Remediation Helps Tech Company Avoid Penalties

(HedgeCo.Net) The Securities and Exchange Commission today announced settled fraud charges without a penalty against HeadSpin, Inc., a private technology company that made significant remedial efforts in the wake of an internal investigation into misconduct by its now former CEO.

“For companies wondering what types of remedial actions and cooperation might be credited by the Commission after a company uncovers fraud, this case offers an excellent example,” said Gurbir S. Grewal, Director of the SEC’s Division of Enforcement. “HeadSpin’s remediation and cooperation included not just its internal investigation and revised valuation, but also repaying harmed investors and improving its governance—all of which were factors that counseled against the imposition of a penalty in this case.”  

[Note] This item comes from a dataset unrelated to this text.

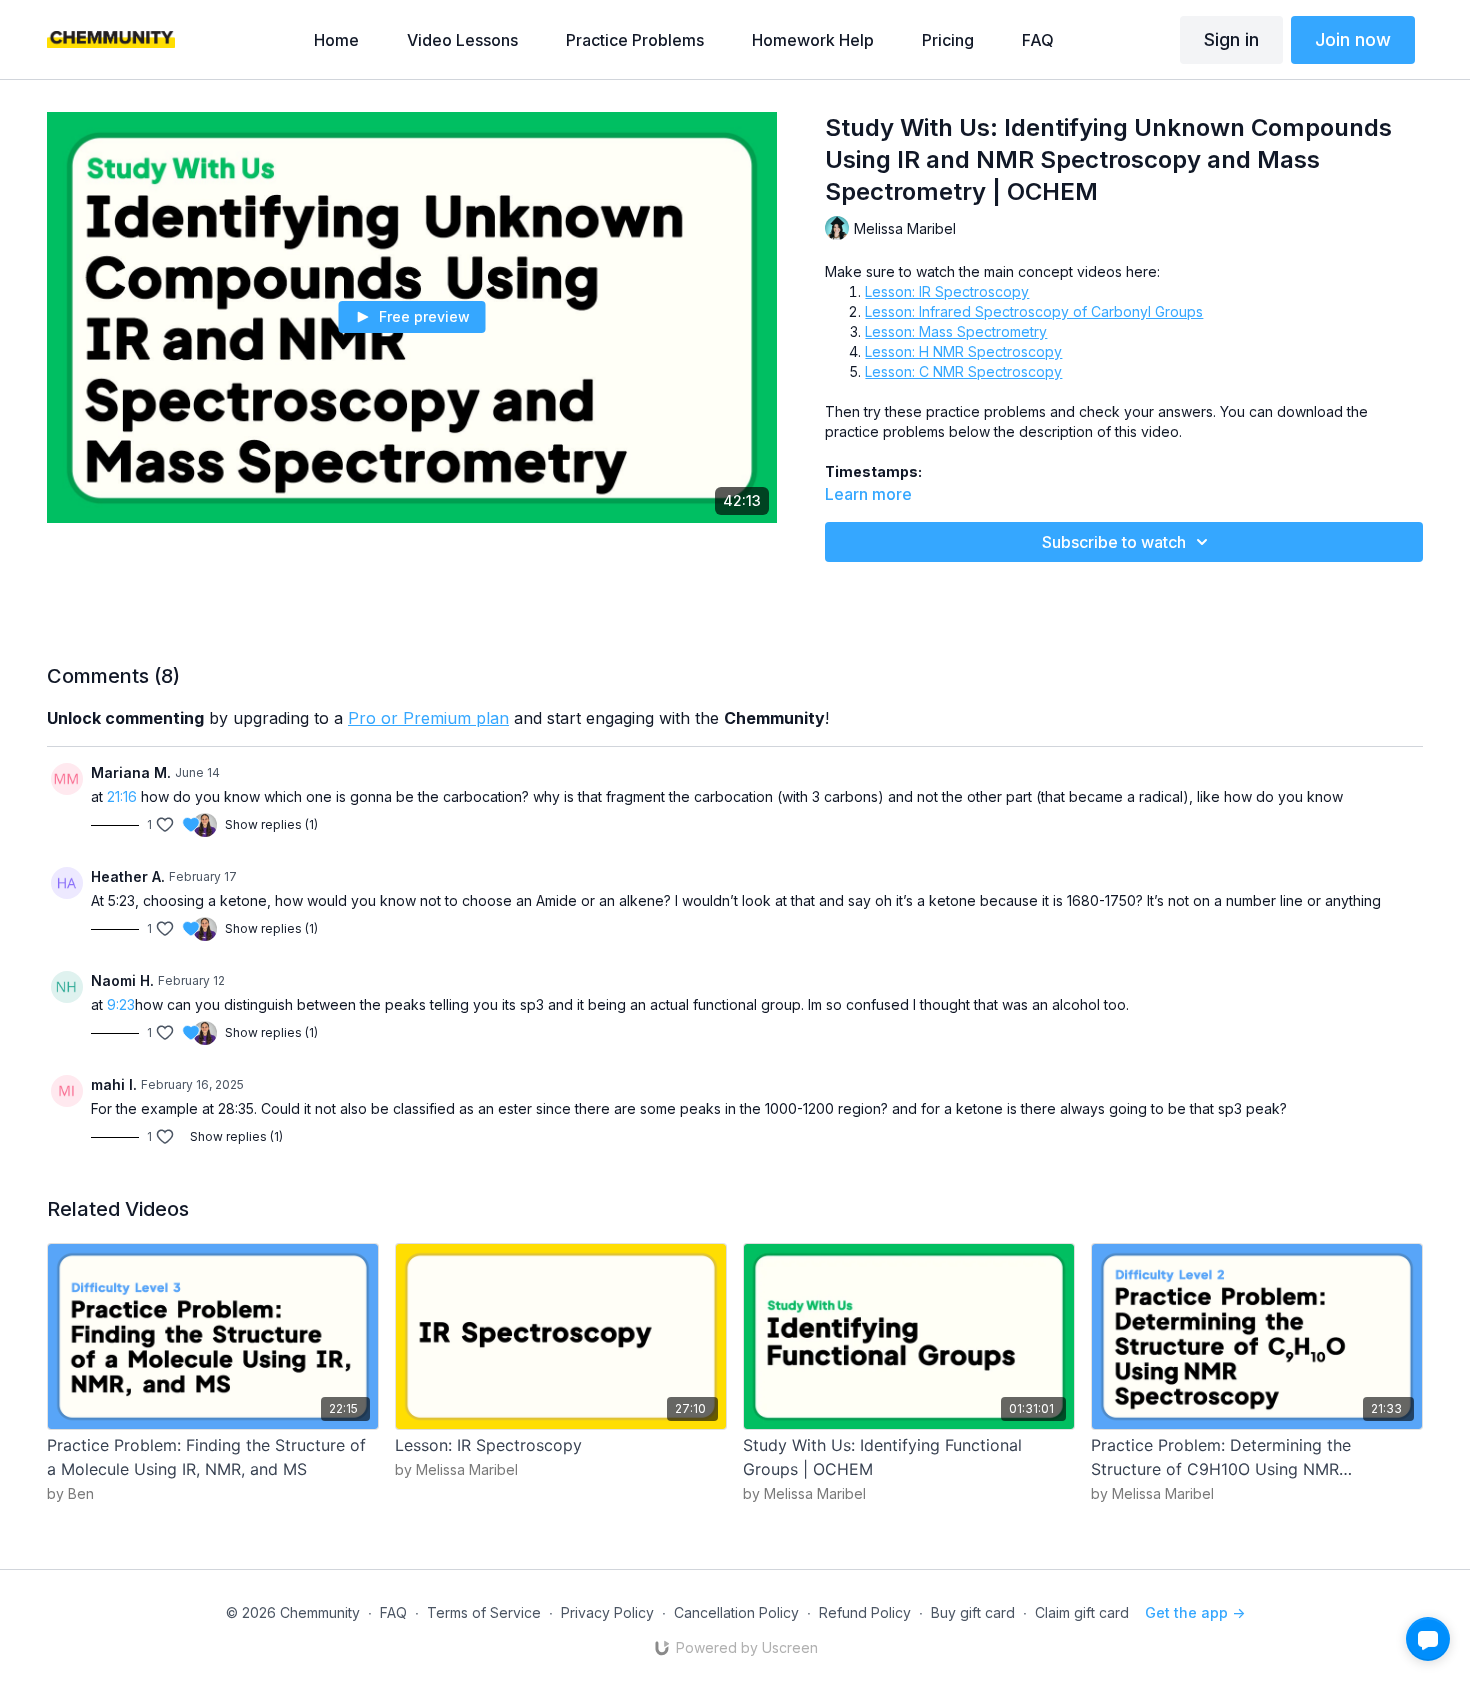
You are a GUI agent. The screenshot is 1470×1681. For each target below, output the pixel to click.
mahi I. (114, 1084)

The SEC’s complaint, filed in the U.S. District Court for the Northern District of California, alleges that from at least 2018 through 2020, HeadSpin, through its former CEO Manish Lachwani, engaged in a fraudulent scheme to propel the Silicon Valley-based company’s valuation to over $1 billion by falsely inflating its key financial metrics and doctoring internal sales records.

According to the complaint, Lachwani controlled all important aspects of HeadSpin’s financials and sales operations, significantly inflated the value of numerous customer deals, and concealed this inflation by creating fake invoices and altering real invoices to make it appear as though customers had been billed higher amounts. Lachwani’s fraud unraveled after the company’s Board of Directors conducted an internal investigation which led to the CEO’s removal, a revised valuation down to $300 million, and remedial efforts including repaying investors.

HeadSpin’s remedial actions also included hiring new senior management, expanding its board, and instituting processes and procedures designed to ensure transparency and accuracy of deal reporting and associated revenues.

The SEC’s complaint alleges that HeadSpin violated the antifraud provisions of the federal securities laws. Without admitting or denying the allegations, HeadSpin agreed to be permanently enjoined from violations of these provisions. The settlement is subject to court approval.